« Werther » fait incontestablement partie, aux côtés de « La Juive », des grands opéras du XIXe -et parmi les grands airs, « Pourquoi me réveiller » se classe sans difficulté aux côtés de « Rachel quand du Seigneur ».
Mais pourquoi est-ce un grand opéra? Les faiblesses de la dernière production de l’Opéra de Paris, en 2009, avec un Rolando Villazon ne tenant pas face à l’orchestre dans le dit air, l’ont manifesté sans ambages: parce qu’il est incroyablement exigeant pour les voix -en particulier celle du rôle-titre, au point même que Massenet en avait conçu une version adaptée pour baryton.
La défaillance de Villazon, due à une « Traviata » trop magnifique et trop exigeante, désormais mythique, avait d’ailleurs ouvert la voie à son remplacement par le baryton interprète d’Albert, Ludovic Tézier -qui reprend ce dernier rôle dans la nouvelle production de l’Opéra de Paris.

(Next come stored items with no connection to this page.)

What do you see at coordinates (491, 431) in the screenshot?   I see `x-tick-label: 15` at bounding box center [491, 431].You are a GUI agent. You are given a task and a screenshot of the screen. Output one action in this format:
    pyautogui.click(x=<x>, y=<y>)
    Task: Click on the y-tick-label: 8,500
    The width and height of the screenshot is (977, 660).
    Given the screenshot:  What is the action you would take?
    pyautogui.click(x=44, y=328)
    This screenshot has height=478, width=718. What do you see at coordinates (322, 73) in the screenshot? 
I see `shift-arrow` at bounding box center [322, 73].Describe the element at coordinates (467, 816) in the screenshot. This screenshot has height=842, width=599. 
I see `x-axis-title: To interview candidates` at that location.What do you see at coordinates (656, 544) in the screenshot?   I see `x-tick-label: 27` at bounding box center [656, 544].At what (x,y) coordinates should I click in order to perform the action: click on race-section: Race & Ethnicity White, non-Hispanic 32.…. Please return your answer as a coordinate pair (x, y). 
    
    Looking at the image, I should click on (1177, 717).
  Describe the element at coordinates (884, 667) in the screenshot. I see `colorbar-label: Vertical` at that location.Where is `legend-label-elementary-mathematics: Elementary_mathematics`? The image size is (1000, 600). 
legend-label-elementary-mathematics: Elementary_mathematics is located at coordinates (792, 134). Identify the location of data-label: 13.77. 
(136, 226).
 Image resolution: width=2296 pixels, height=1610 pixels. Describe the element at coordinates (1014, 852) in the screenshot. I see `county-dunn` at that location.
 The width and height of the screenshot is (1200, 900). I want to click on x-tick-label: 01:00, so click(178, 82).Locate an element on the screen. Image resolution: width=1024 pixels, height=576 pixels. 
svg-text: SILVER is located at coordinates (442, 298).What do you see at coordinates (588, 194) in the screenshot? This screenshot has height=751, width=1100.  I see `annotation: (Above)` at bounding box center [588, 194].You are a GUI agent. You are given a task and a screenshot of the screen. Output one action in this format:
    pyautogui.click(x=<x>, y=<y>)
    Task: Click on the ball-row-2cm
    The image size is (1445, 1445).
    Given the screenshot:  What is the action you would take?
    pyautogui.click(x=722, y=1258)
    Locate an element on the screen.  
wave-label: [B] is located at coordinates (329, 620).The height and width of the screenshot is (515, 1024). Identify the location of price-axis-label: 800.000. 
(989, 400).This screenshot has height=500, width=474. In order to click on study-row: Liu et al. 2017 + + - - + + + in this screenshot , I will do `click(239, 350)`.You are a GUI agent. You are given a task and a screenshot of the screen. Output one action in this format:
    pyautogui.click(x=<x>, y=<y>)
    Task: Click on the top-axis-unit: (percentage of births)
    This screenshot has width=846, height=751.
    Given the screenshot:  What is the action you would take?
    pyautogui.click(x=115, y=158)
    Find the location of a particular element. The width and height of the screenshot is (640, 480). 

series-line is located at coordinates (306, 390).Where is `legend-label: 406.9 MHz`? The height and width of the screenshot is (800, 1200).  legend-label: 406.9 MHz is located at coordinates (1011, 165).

Et il faut le dire tout net: cette production est musicalement impeccable (si tant est qu’une production puisse l’être). Sophie Koch est une merveilleuse Charlotte, Anne-Catherine Gillet une remarquable Sophie.
Et Jonas Kaufmann en Werther! Même au sommet de « Pourquoi me réveiller », sa voix tient face à l’orchestre. Michel Plasson, le chef d’orchestre, maîtrise parfaitement un ensemble qui fut parfois erratique, en d’autres temps.
Deux points pour conclure: tout d’abord, la mise en scène. Evidemment. L’opéra ne se contente pas de versions de chambre. Celle-ci, rachetée par l’Opéra, est due au cinéaste Benoît Jacquot. Ses ombres nordiques, sa lumière froide ne sont pas sans faire penser à la relecture que le peintre Hammershoi proposa, au XIXe siècle, des maîtres hollandais. Façon illustrative de rendre l’atmosphère de déréliction qui règne dans le royaume de douleurs propre au jeune Werther.
Enfin, l’acte IV: cette morte lente, cette agonie en musique de Werther, n’est-elle pas sans faire penser, même lointainement, au « Liebestod » de Wagner? Mourir d’amour, mourir à cause de l’amour: une clef pour les passions d’un opéra extrême.